Our Word of the Month for April is Bossi’s Dilator.
One glance is all you need to tell that a Bossi Dilator is a pretty grim looking instrument. Dating back to late 19th century, the Bossi dilator was used to open the cervix during examinations and childbirth. This model was designed by L.M. Bossi, professor of obstetrics and gynaecology at the University of Genoa in 1892. Bossi endorsed his four-bladed design, pointing to its removable lipped caps that helped maintain its position within the cervix and provide greater degrees of dilatation.
The dilator features a complex pivot and thumbscrew arrangement which controls the blades when in use on a patient. These tools were used where a speedy delivery was the priority rather than patient comfort.
These instruments were used toward the end of the 18th century to achieve rapid delivery in cases of eclampsia and antepartum haemorrhage. Bossi produced three, four and eight blade versions of his instrument. The extra blades were designed to distribute the stretching force of the instrument more evenly, which would in theory reduce trauma to the cervix. However, there is no evidence that this goal was ever reached and the resultant trauma to the patient was often more harmful than the condition the instruments were made to treat.

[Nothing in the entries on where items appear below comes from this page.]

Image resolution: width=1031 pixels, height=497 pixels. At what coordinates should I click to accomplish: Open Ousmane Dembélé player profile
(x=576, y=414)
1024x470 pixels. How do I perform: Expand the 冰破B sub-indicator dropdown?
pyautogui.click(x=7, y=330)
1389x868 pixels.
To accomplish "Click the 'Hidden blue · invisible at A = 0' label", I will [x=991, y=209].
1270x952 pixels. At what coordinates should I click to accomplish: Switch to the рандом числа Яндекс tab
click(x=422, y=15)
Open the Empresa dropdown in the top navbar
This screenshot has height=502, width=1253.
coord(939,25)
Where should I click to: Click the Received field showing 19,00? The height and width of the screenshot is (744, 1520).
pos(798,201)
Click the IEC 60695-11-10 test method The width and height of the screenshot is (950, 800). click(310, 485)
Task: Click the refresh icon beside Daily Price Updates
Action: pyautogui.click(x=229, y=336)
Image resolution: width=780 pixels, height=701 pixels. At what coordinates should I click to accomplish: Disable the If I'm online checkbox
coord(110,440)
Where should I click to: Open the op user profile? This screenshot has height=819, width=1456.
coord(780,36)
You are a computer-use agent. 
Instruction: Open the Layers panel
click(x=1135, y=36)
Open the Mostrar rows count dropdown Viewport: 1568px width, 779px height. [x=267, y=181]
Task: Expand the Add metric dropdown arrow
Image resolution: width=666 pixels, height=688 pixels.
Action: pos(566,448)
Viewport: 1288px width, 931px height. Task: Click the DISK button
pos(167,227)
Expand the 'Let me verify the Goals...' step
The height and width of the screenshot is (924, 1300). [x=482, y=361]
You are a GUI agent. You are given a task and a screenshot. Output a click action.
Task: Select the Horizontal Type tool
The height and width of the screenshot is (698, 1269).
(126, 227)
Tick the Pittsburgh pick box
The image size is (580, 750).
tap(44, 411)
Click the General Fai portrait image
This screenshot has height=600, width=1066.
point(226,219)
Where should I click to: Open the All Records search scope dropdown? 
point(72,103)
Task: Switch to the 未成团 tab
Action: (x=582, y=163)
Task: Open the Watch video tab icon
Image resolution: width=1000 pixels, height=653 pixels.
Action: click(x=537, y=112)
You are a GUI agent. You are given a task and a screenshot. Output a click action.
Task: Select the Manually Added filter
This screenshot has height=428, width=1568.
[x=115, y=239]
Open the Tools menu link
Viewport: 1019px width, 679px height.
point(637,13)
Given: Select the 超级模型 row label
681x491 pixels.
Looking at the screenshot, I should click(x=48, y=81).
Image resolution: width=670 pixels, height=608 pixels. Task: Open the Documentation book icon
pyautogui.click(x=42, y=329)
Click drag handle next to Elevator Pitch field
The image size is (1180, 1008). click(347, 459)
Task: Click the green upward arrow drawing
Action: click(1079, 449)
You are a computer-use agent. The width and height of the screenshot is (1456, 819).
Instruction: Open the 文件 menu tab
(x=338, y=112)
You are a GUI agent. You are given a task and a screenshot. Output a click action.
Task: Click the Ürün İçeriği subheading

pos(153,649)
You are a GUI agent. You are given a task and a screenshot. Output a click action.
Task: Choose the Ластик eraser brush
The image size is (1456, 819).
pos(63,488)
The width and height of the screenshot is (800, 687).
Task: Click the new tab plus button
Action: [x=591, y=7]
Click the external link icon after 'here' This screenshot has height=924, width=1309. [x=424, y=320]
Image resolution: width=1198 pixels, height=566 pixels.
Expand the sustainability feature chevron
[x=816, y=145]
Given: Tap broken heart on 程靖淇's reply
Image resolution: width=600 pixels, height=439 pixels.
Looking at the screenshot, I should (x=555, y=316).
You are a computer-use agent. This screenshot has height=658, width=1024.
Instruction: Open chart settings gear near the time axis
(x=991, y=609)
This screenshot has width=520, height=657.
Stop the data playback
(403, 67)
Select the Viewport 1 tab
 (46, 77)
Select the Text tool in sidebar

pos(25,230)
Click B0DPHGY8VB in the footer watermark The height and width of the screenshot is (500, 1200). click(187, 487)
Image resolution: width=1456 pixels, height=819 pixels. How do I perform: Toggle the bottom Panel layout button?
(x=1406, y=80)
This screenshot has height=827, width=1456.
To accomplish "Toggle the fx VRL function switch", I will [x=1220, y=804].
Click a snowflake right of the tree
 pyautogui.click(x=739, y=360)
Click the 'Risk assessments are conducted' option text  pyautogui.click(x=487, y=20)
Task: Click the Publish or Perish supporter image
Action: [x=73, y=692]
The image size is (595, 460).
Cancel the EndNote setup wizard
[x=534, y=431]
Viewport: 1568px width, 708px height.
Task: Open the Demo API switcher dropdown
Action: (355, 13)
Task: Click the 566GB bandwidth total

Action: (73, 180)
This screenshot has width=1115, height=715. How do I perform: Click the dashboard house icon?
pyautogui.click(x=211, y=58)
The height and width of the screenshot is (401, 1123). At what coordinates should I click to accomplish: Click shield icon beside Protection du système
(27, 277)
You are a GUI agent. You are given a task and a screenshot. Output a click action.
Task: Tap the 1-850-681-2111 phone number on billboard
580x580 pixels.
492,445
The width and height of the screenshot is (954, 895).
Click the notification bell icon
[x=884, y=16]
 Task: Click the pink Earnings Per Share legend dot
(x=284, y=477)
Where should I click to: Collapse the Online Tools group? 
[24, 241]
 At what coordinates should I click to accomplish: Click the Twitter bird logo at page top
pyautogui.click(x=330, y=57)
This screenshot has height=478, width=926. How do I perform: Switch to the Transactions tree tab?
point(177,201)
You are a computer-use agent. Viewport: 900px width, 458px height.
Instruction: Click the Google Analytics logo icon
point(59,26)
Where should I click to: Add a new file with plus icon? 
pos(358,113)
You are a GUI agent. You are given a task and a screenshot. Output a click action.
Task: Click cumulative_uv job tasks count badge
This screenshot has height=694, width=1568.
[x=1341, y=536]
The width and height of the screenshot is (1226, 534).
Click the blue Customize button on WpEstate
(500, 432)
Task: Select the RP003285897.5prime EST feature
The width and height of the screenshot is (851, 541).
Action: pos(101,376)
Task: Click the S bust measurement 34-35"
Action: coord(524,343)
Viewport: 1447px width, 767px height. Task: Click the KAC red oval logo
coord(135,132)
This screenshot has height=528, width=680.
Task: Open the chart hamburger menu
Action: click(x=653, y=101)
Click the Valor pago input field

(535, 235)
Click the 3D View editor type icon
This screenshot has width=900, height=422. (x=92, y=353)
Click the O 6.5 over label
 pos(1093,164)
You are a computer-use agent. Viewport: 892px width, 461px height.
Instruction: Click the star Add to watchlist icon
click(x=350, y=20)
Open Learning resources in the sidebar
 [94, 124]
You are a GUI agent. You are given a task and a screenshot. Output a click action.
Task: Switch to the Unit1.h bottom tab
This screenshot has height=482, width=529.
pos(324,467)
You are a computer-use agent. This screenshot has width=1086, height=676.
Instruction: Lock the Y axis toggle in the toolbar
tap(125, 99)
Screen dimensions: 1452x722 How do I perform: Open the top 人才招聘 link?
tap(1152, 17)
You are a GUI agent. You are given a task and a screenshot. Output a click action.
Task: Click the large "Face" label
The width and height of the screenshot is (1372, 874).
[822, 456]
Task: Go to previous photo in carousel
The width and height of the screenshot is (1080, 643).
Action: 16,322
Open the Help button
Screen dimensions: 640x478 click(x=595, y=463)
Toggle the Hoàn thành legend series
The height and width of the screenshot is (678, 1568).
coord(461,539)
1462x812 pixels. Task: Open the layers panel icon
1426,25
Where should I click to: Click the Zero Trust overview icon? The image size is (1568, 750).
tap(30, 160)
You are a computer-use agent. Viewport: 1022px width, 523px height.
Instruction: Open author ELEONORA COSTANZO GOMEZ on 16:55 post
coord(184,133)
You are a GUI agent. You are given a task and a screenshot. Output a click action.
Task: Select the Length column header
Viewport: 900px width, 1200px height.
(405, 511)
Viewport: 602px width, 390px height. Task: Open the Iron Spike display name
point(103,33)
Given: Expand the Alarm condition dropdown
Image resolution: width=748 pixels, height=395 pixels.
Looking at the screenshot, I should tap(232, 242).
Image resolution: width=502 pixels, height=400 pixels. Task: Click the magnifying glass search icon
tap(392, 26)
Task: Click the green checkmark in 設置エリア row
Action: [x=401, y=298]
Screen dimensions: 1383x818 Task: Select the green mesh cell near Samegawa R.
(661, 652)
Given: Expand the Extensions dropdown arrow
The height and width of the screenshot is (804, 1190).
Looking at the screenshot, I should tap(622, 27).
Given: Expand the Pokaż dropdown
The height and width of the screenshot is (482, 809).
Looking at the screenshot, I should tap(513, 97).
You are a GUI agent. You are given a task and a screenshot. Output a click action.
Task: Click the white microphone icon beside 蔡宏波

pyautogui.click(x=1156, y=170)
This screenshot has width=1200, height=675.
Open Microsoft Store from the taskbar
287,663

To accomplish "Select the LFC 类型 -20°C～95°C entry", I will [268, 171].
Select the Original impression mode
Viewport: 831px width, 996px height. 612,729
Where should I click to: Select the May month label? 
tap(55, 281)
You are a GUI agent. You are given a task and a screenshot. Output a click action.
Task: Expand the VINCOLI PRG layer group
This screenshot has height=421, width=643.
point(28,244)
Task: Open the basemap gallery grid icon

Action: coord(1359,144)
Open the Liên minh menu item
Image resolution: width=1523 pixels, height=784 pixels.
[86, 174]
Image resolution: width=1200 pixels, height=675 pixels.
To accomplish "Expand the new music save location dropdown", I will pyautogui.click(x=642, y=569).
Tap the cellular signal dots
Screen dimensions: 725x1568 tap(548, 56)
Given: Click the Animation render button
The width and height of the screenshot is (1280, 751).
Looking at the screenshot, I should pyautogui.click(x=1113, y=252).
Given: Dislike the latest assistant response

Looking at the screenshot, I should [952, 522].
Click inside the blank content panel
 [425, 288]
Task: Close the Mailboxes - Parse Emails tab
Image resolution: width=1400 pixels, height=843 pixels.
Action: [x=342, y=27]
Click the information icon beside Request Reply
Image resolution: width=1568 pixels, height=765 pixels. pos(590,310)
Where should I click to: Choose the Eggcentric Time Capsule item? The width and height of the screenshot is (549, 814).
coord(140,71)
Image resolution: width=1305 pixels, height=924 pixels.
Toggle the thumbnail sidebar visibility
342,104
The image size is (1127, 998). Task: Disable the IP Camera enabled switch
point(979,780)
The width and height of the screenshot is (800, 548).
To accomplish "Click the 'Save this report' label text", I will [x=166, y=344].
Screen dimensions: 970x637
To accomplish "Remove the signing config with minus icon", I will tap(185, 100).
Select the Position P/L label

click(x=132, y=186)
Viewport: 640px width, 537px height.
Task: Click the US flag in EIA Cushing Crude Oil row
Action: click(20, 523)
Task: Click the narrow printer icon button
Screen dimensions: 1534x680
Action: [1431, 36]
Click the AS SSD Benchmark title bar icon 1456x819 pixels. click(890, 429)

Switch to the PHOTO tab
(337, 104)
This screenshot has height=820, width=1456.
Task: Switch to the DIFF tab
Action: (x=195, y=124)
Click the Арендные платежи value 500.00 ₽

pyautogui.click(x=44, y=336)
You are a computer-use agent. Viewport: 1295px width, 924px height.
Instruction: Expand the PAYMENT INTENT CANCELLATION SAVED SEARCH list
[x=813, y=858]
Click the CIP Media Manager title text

Scottish Obstetrician John William Ballantyne (1861–1923) wrote up eight cases he had witnessed where the Bossi Dilator was used, for the Edinburgh Obstetrical Society in 1904. He called the Bossi Dilator ‘an exceptional remedy for exceptional conditions’. Ballantyne identified two major problems with the tool: one was the risk of severe laceration of the cervix and the second the risk of sepsis as the instrument was notoriously hard to keep clean.
Instruments like these were phased out by the development of safer methods for handling difficult births, such as by Caesarean section.